Minister of Justice Tseng Yung-fu (曾勇夫) yesterday said the government would definitely carry out executions of death row convicts once all their legal avenues have been exhausted.
“We will carry out the executions if no requirements for retrials, extraordinary appeals or Constitutional interpretations are involved,” Tseng said at a meeting of the Legislative Yuan’s Judiciary and Organic Laws and Statutes Committee.
Chinese Nationalist Party (KMT) Legislator Wu Yu-sheng (吳育昇) said executions of death row inmates should begin immediately after the Lunar New Year holiday at the latest, to convince the public that the government has no plans to stop executions.

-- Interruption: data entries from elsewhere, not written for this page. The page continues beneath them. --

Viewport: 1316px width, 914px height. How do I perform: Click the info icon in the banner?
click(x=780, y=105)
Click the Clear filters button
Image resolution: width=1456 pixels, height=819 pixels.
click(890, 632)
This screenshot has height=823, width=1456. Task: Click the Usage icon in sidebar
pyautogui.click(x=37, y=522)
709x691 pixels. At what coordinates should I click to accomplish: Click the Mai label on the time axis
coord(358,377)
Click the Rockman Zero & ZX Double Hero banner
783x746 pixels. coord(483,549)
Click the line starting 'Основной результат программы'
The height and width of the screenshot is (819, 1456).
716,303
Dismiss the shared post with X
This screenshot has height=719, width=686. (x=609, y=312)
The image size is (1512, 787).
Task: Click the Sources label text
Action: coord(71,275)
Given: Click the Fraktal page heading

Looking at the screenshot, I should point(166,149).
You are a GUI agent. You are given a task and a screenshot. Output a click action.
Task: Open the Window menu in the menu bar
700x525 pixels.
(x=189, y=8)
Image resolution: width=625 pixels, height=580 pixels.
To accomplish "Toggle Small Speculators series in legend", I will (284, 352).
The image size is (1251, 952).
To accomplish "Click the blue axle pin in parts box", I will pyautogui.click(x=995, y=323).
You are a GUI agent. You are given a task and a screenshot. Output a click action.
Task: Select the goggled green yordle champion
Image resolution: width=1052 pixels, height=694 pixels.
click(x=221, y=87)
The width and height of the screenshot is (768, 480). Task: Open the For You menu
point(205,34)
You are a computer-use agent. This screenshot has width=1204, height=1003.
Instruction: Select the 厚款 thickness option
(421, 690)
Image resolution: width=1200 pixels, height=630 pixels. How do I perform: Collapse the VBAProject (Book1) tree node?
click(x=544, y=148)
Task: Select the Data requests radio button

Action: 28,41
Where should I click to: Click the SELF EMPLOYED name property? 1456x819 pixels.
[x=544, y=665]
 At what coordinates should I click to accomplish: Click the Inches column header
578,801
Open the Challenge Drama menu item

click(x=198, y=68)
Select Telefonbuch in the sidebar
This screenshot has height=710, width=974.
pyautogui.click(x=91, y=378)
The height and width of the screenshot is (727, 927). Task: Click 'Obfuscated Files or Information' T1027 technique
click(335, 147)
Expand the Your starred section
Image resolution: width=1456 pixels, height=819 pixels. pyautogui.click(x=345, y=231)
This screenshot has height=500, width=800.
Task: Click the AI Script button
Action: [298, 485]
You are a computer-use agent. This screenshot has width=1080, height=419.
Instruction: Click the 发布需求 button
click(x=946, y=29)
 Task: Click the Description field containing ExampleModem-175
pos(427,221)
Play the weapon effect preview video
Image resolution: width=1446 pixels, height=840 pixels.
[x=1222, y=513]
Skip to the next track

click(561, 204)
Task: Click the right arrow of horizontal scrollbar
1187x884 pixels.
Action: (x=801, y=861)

The ministry executed four death row convicts on April 30, Taiwan’s first executions since 2005. Since then, none of the country’s 44 death row inmates have been put to death.
The issue of capital punishmennt was highlighted earlier this year when then-minister of justice Wang Ching-feng (王清峰) insisted on promoting the abolition of the death penalty and refused to sign death warrants.
Wang was forced to resign on March 11 following an outcry from victims of violent crime and their families.
Tseng, however, said he was not sure “when and where the next executions will take place.”
Wu also demanded that death row inmates and criminal felons should not be included on any list for sentence commutations.
As the Republic of China will celebrate its centennial next year, there have been calls for sentence reductions as part of the celebrations.
Tseng said his ministry “has not received any instruction from President Ma Ying-jeou (馬英九) for such a sentence commutation program,” and added that it would take four to five months for his ministry to deal with the matter should the president decide to issue such a directive.
Sentence reductions or amnesties fall under the jurisdiction of the president.